Exercise: Return all the data below as it stands, minus the pictures.

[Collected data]
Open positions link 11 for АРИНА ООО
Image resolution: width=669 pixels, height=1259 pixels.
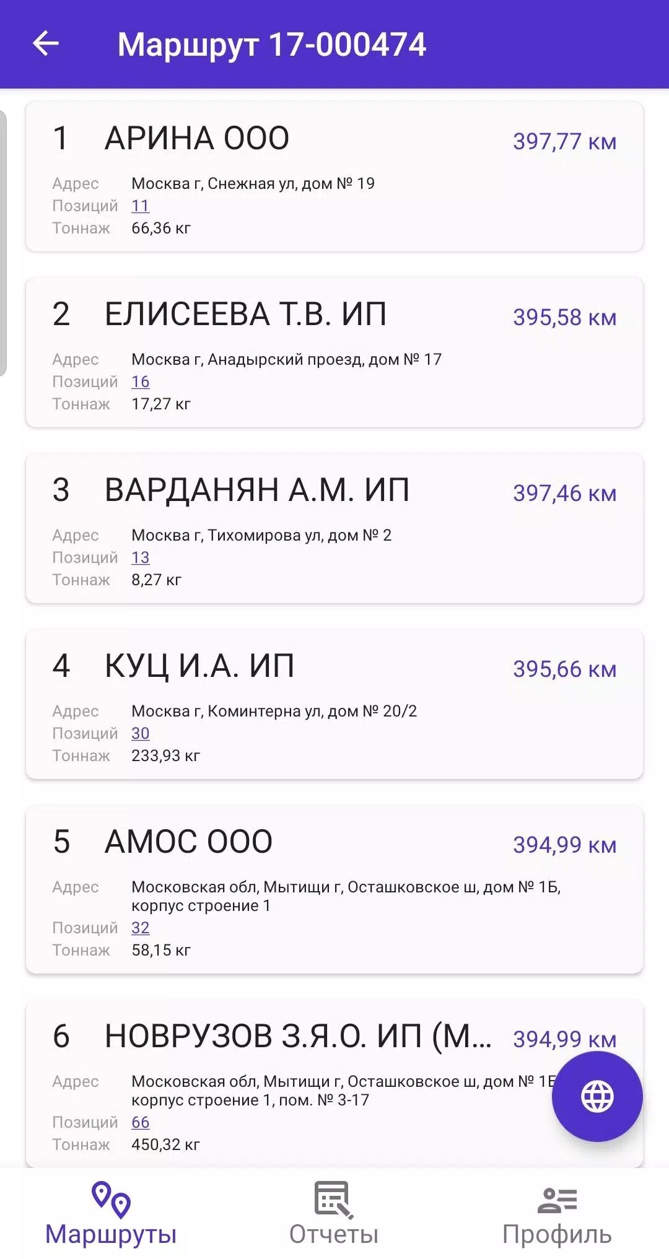[141, 206]
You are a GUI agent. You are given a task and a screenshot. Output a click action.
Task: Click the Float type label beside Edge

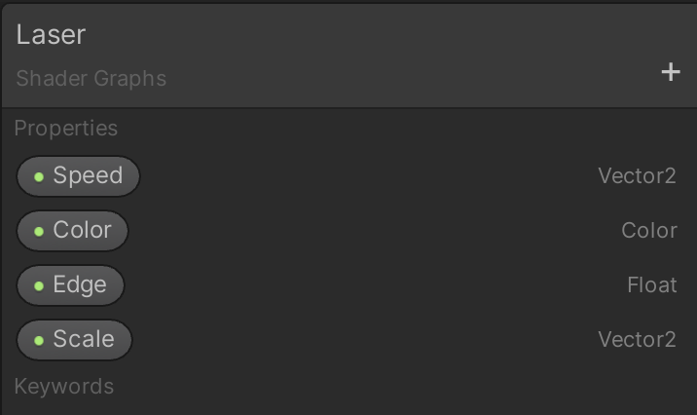[652, 285]
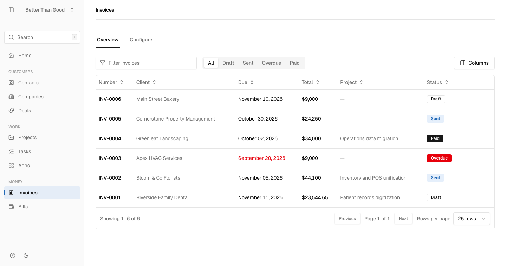Open the 25 rows per page dropdown
This screenshot has height=266, width=506.
pos(472,219)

Exercise answer:
Open positions link 11 for АРИНА ООО
Image resolution: width=669 pixels, height=1259 pixels.
[141, 206]
You are a GUI agent. You are given a task and a screenshot. Output a click action.
Task: Click the Float type label beside Edge

[652, 285]
Open the 25 rows per page dropdown
This screenshot has height=266, width=506.
pos(472,219)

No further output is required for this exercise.